Seuls les médecins sont habilités à prescrire des médicaments. «Mais ils refusent de travailler avec les outils numériques», rapporte une personne. Ailleurs, on glisse que certains médecins font des prescriptions sur des fiches de repas. Selon ces sources, ce sont les infirmiers qui font les prescriptions à proprement parlé dans le Système d’Information Hospitalier (SIH). Problème: c’est alors le personnel soignant qui porte la responsabilité en cas d’erreur médicale.
L’hôpital sous surveillance cantonale
Les irrégularités au sein l’hôpital d’Einsiedeln n’ont pas échappé au canton. Il y a un an, l’inspection cantonale a examiné le fonctionnement de l’hôpital plusieurs jours, une véritable «razzia», selon des sources internes. Six mois plus tard, un rapport de 130 pages avec des recommandations à l’attention de l’hôpital a été établi. En vertu de la loi sur la transparence, Blick a demandé à consulter ce document. Mais la demande a été rejetée par l’Office de la santé publique de Schwytz. Faire valoir ce droit par voie juridique prendrait des mois.
Le 7 novembre de cette année, le canton est revenu à la charge. C’est ce que montre un courrier interne que Blick a pu consulter. Il est adressé au directeur de l’hôpital et signée par le conseiller d’État schwytzois, Damian Meier. Est-il question de retirer des mandats de prestations à l’hôpital? Interrogé à ce sujet, le canton reste discret.

> _Données sources_

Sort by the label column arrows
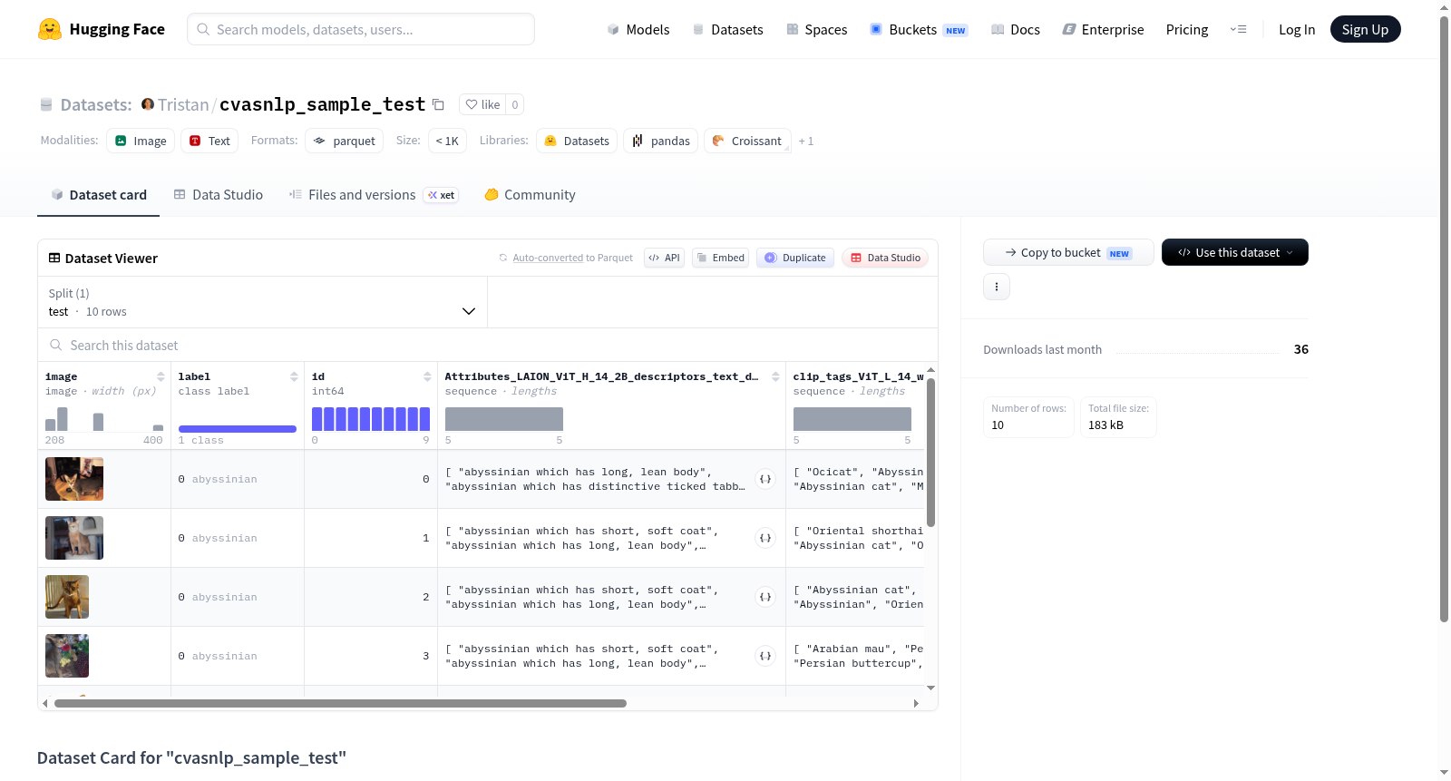click(x=294, y=376)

> _Mise en pratique_
A. Recopiez à l'identique le passage de l'extrait sur l'hôpital d'Einsiedeln allant de « Seuls les médecins » jusqu'à « cas d’erreur médicale. ».
B. D'après l'extrait sur l'hôpital d'Einsiedeln, qui a signé le courrier adressé au directeur de l'hôpital ?
C. Prolongez l'extrait sur l'hôpital d'Einsiedeln au-delà de sa dernière phrase.

> _Réponses attendues_
A.
Seuls les médecins sont habilités à prescrire des médicaments. «Mais ils refusent de travailler avec les outils numériques», rapporte une personne. Ailleurs, on glisse que certains médecins font des prescriptions sur des fiches de repas. Selon ces sources, ce sont les infirmiers qui font les prescriptions à proprement parlé dans le Système d’Information Hospitalier (SIH). Problème: c’est alors le personnel soignant qui porte la responsabilité en cas d’erreur médicale.

B. Le conseiller d'État schwytzois Damian Meier.

C.
Dans une interview récente avec le quotidien «Bote der Urschweiz«, le responsable cantonal de la santé Damian Meier a avoué que «la situation autour de la maternité de l’hôpital d’Einsiedeln était préoccupante». Avant d’ajouter: «Malgré la pénurie de personnel qualifié, il devrait être possible de continuer à fournir cette prestation importante.» À chaque fois, le canton n’aurait été informé des décisions de l’hôpital qu’à court terme.
La direction dément
Pour les sources avec lesquelles Blick s’est entretenu, il est clair que «l’hôpital doit être fermé». Et plutôt tôt que tard. «Il est minuit moins cinq», glisse l’une d’entre elle. De son côté, Ameos rejette catégoriquement toutes les accusations.
Interrogé par Blick, son directeur Daniel Schroer estime que les licenciements se situent dans la fourchette attendue. «Tous les postes importants à l’hôpital ont été pourvus ou sont en cours de pourvoi», rassure-t-il. Il promet que la qualité des soins des patients n’est pas affectée par les fluctuations du personnel. Le recours à des intermédiaires ne serait qu’une mesure de dernier recours, selon lui.
L’hôpital d’Einsiedeln aurait déjà été en difficulté avant le rachat par Ameos. En 2019, il avait enregistré une perte de 6,7 millions de francs. Le modèle économique du groupe hospitalier privé est de reprendre les établissements de santé en difficulté et de parvenir à réaliser ensuite de belles économies. Un projet (trop) ambitieux?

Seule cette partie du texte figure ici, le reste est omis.